Ilana Zeldin ’20 was looking to shake things up when she applied to the Morocco Project Center for her IQP last year. The daughter of Russian Jewish immigrants grew up in a wealthy suburb of Boston and was curious about life in an Arab Muslim country.
“I’d never experienced an Arabic culture and thought it would be a good opportunity to step outside my comfort zone,” says Zeldin, a management information systems major.
She found the differences between Morocco and her home striking, but it was the similarities that made the deepest impression. Among these was the Friday evening tradition of gathering with family. Zeldin’s family welcomes Shabbat, the Jewish sabbath, by dining together at week’s end. In Morocco, families come together on Friday nights to share a meal of couscous.
“There was a cultural similarity that I didn’t even know existed,” she says. “It taught me that you should never be afraid to make connections with people who are different from you. Ever since then, I’m less afraid to try something new. It really changed my perspective on things.”
Zeldin’s experience is typical of IQP students in Morocco, says project center co-director Tahar El-Korchi. WPI established the project center in the city of Ifrane nearly two decades ago and moved to its current location in the capital city of Rabat in 2015.
“The students are working on a project that is challenging to start with—add to that the language is different, the culture is different, the food is different,” El-Korchi says. “What they learn is that ultimately everybody has the same goals: A better life, a better standard of living for their kids and themselves, a better future.”

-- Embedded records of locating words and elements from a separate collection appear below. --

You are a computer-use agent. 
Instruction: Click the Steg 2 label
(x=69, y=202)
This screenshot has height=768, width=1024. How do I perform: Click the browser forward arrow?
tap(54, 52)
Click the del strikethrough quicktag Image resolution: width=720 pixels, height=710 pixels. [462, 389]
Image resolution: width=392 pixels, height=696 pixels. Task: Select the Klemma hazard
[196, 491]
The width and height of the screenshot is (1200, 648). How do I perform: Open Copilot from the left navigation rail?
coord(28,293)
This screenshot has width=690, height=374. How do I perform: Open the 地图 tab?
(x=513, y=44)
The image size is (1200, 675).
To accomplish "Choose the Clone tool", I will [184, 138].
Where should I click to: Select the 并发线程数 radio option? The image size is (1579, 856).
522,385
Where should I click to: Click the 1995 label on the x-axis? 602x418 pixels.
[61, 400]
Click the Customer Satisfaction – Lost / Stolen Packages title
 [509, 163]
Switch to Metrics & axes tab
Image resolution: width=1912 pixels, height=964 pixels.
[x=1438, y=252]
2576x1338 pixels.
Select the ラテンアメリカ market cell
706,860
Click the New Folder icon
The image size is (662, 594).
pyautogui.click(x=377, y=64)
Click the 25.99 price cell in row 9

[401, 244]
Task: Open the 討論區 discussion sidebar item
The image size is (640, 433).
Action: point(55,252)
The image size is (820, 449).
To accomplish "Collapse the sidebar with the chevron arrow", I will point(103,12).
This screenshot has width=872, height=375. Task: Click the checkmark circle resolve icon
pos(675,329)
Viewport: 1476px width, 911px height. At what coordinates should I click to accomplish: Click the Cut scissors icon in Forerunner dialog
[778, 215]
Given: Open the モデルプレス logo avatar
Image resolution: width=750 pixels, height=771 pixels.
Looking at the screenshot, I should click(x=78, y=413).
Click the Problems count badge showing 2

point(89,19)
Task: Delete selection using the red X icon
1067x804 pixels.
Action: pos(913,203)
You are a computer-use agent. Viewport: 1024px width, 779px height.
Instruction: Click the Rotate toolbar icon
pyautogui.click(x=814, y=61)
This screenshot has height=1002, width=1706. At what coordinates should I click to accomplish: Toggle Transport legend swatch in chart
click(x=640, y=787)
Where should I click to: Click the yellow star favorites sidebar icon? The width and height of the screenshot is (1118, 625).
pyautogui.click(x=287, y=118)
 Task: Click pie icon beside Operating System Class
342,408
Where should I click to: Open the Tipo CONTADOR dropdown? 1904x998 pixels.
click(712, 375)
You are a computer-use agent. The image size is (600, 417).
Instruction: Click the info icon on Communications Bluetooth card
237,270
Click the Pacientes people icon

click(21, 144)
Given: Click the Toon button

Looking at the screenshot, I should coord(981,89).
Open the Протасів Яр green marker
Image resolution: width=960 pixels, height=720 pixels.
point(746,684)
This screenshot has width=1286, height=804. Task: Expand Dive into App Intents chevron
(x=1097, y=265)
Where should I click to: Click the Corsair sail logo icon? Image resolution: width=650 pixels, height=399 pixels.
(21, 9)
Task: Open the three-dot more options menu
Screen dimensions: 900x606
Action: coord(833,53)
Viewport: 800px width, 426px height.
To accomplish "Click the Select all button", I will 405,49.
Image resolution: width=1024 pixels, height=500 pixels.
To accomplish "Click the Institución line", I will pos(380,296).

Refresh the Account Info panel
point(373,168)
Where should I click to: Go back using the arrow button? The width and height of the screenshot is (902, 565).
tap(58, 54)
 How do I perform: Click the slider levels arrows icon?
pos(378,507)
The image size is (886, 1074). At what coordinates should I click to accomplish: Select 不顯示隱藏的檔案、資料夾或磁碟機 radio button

Zeldin’s IQP team of five developed a design and education strategy for a biodiversity park. The students worked with Association Ribat Al Fath, an NGO that promotes sustainable living and environmental learning while fostering Moroccan culture and heritage. Team members gathered information and interviewed farmers and teachers, among others, ultimately developing a 3D design for the proposed biopark, and identifying educational topics and methods to deliver them.
While the project center tends to attract students like Zeldin who are eager for an experience far from their everyday lives, living and working in Rabat brought robotics major Claire Sellen ’20 closer to her family back home in the U.S. She’d been drawn to Morocco because her mother spent six months there while working on her master’s thesis two decades ago.
“I grew up on all of these wonderful stories about her experience and there are pictures of Morocco all over the house,” says Sellen. “When I found out there was a Morocco site at WPI, I knew I wanted to go.”
Sellen was on a team of four who converted a paper record-keeping system into a computer database for Association Jannat, an NGO in Rabat that houses women undergoing cancer treatment. Team members worked with translators to interview patients, staff, and others—they built a Microsoft Access database and created a user manual and tutorials for the staff.
The students lived in a residence hall that, as it turns out, was just blocks away from the family who hosted Sellen’s mother in the 1990s. Sellen reached out to the family and became a frequent dinner guest.
“They just took me into their home the way they took my mom in,” Sellen says, adding that she was nervous when she first arrived in Morocco, but soon settled in. “It’s really important to be open to trying new things … we were told going into this that there could be cultural challenges. It was a really wonderful experience overall.”